Activa | 31-12-2020 | 31-12-2019 | Passiva | 31-12-2020 | 31-12-2019 | |||||
---|---|---|---|---|---|---|---|---|---|---|
Intra-comptabele posten | ||||||||||
1 | Uitgaven ten laste van de begroting | 44.461.507 | 43.075.426 | 2 | Ontvangsten ten gunste van de begroting | 1.519.486 | 1.397.628 | |||
3 | Liquide middelen | 270 | 270 | |||||||
4 | Rekening-courant RHB1 | 4a | Rekening-courant RHB | 42.941.161 | 41.673.736 | |||||
5 | Rekening-courant RHB Begrotingsreserve | 65.383 | 55.093 | 5a | Begrotingsreserves | 65.383 | 55.093 | |||
6 | Vorderingen buiten begrotingsverband | 43 | 281 | 7 | Schulden buiten begrotingsverband | 1.173 | 4.613 | |||
8 | Kas-transverschillen | |||||||||
Subtotaal intra-compatabel | 44.527.203 | 43.131.070 | Subtotaal intra-comptabel | 44.527.203 | 43.131.070 | |||||
Extra-comptabele posten | ||||||||||
9 | Openstaande rechten | 221.567 | 216.424 | 9a | Tegenrekening openstaande rechten | 221.567 | 216.424 | |||
10 | Vorderingen | 33.254.509 | 31.597.175 | 10a | Tegenrekening vorderingen | 33.254.509 | 31.597.175 | |||
11a | Tegenrekening schulden | 0 | 0 | 11 | Schulden | 0 | 0 | |||
12 | Voorschotten | 6.866.126 | 6.017.262 | 12a | Tegenrekening voorschotten | 6.866.126 | 6.017.262 | |||
13a | Tegenrekening garantieverplichtingen | 3.242.437 | 3.226.766 | 13 | Garantieverplichtingen | 3.242.437 | 3.226.766 | |||
14a | Tegenrekening andere verplichtingen | 33.365.488 | 30.550.918 | 14 | Andere verplichtingen | 33.365.488 | 30.550.918 | |||
15 | Deelnemingen | 15a | Tegenrekening deelnemingen | |||||||
Subtotaal extra-comptabel | 76.950.127 | 71.608.545 | Subtotaal extra-comptabel | 76.950.127 | 71.608.545 | |||||
Totaal | 121.477.330 | 114.739.615 | Totaal | 121.477.330 | 114.739.615 |
Toelichting
1. en 2. Uitgaven/ontvangsten 2020
De uitgaven over 2020 zijn uitgekomen op € 44.461.507.118,95 en de ontvangsten op € 1.519.485.866,10. In de departementale jaarrekening komen de uitgaven uit op € 44.461.515.000,00 en de ontvangsten op € 1.519.484.000,00. Het verschil tussen de werkelijke uitgaven en de realisatie volgens de departementale jaarrekening 2020 wordt veroorzaakt door de in deze rekening gehanteerde afrondingsregels.
3. Liquide middelen
De post Liquide middelen is opgebouwd uit het saldo bij de banken (gebaseerd op het laatste dagafschrift).
Openstaand per 31-12-2020 | Openstaand per 31-12-2019 | ||
---|---|---|---|
Totaal liquide middelen | 270 | 270 |
Dit betreft twee bankrekeningen bij de ABN AMRO bank.
4. Rekening-courant RHB
Op de rekening-courant wordt de financiële verhouding met het Ministerie van Financiën geadministreerd.

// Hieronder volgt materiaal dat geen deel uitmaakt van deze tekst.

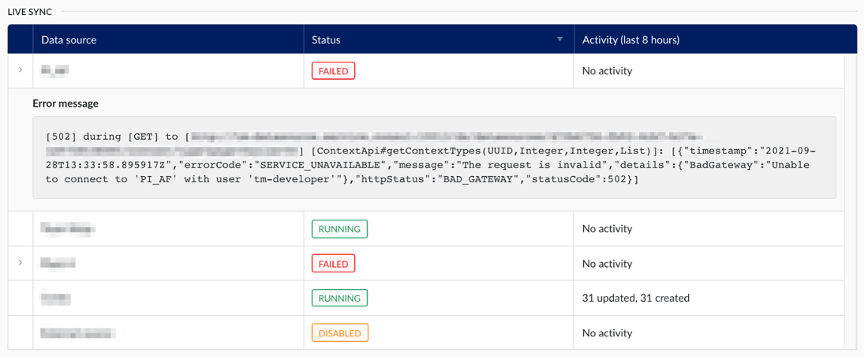Click inside the error message code box
868x364 pixels.
[x=433, y=158]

Tevens worden door middel van deze administratie de begrotingsuitgaven en ontvangsten met het Ministerie van Financiën afgewikkeld.
5. Rekening-Courant RHB Begrotingsreserve
Een begrotingsreserve is een geoormerkte meerjarige budgettaire voorziening die door een ministerie op een afzonderlijke rekening-courant bij het Ministerie van Financiën wordt aangehouden. Het gaat om een budgettaire voorziening of reserve binnen de Rijksbegroting. De reserve blijft meerjarig beschikbaar voor het doen van uitgaven in latere jaren. Voor de begrotingsreserve museaal aankoopfonds en de begrotingsreserve risicopremie garantstelling onderwijsinstellingen en rekening-courantlimieten die instellingen aanhouden bij het Ministerie van Financiën, wordt een rekening-courant aangehouden bij het Ministerie van Financiën.
Naam begrotingsreserve | Saldo 1-1-2020 | Toevoegingen 2020 | Onttrekkingen 2020 | Saldo 31-12-2020 | Verwijzing naar begrotingsartikel |
---|---|---|---|---|---|
Museaal aankoopfonds | 43.221 | 10.315 | 1.430 | 52.106 | 14 |
Risicopremie garantstelling onderwijsinstellingen | 11.872 | 1.405 | 13.277 | 95 | |
Totaal | 55.093 | 11.720 | 1.430 | 65.383 |
Begrotingsreserve museaal aankoopfonds
In 1998 is het museaal aankoopfonds opgericht. Dit is een intracomptabel fonds met het karakter van een interne reserverekening. Op deze rekening wordt bijgehouden hoeveel geld er voor kunstaankopen voor latere jaren beschikbaar is.
In 2020 is er voor 2 aankopen een bijdrage geleverd. Een bijdrage in de aankoop van Bloemstilleven met een keizerskroon in een stenen nis van Jacob Woutersz en een bijdrage voor de aankoop van de wandtapijten ter nagedachtenis aan de Slag bij Solebay 1672 door het Scheepvaartmuseum Amsterdam.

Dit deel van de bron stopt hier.